FDA Suspends Use of Roxarsone, a Drug for Chickens

There's a lot of stuff in our food and much of it—pesticides, hormones, antibiotics, feed components—never appears on ingredient lists.

One invisible ingredient many of us have been eating unknowingly since the 1940s is 3-Nitro® (Roxarsone), Pfizer's arsenic-based drug administered to many of our chickens.


But, courtesy of the Food and Drug Administration, the drug's use will end next month. From the FDA website:

"FDA announced that Alpharma, a subsidiary of Pfizer Inc, will voluntarily suspend sale of the animal drug 3-Nitro® (Roxarsone) in response to a new FDA study of 100 broiler chickens that detected inorganic arsenic, a known carcinogen, at higher levels in the livers of chickens treated with the drug 3-Nitro® (Roxarsone) than in untreated chickens."
Organic arsenic, which is not carcinogenic, is the arsenic used in Roxarsone. The thought is that it somehow synthesizes into toxic inorganic arsenic after being given to chickens. For an inside look at how some of our tax dollars are spent, click here to read the FDA's "Questions and Answers Regarding 3-Nitro (Roxarsone)," a detailed explanation of a process that doesn't happen that often anymore.

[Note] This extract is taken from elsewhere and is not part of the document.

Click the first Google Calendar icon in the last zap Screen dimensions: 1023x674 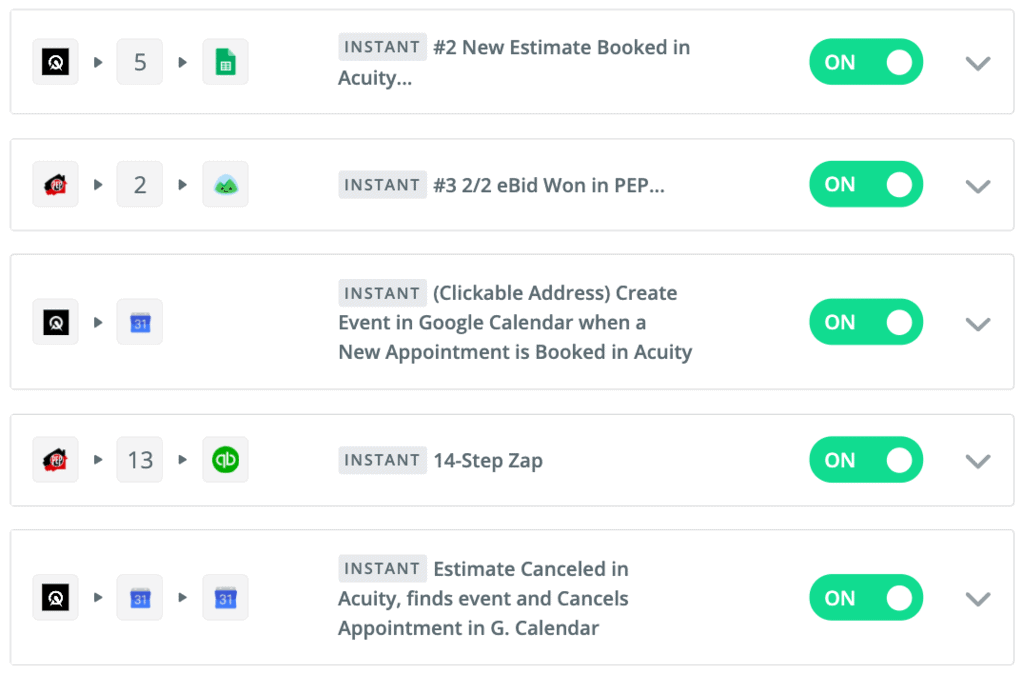point(139,597)
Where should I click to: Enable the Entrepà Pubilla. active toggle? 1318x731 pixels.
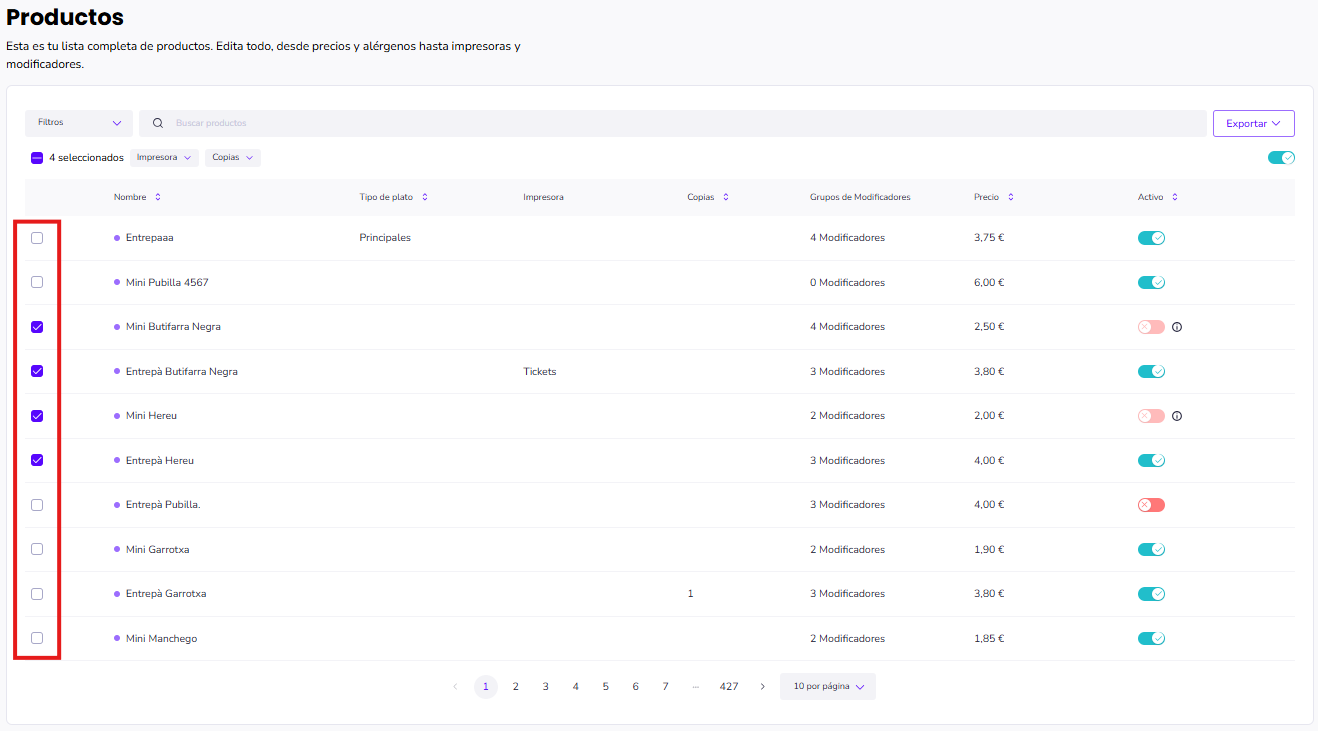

According to the New York Times article about the removal:
"The F.D.A. once routinely conducted its own studies of animal and human drugs, but limited budgets led the agency to eliminate much of its scientific and laboratory capacity over the years. The roxarsone study is a triumph for agency scientists but one unlikely to be repeated very often. The agency asked for $183 million in additional funds for food safety efforts next year, but House Republicans have instead proposed cutting $87 million."
Being treaded on once every few weeks may not be the worst of things.

2 comments:

Anonymous said...

Rob, If you write about Roxarsone again, please mention that if you are alive and breathing in Navada, you inhale more arsnic than you would eat in chicken liver. Also, If you live in Richmond Virginia and drink an 8 oz glass of water, your would consume more arsnic than in eating chicken livers. Arsnic in in the air, soil, and water almost everywhere.

Anonymous said...

And that is apparently why it should be less concern to add extra to the diet of large portions of human population in chicken meat and the crops fertilized by that chicken's waste. Just like people who live downwind of Hiroshima or anywhere near the assortment of leaking nuclear plants get extra doses of radiation but shouldn't worry because bananas have radioactive isotopes. Right.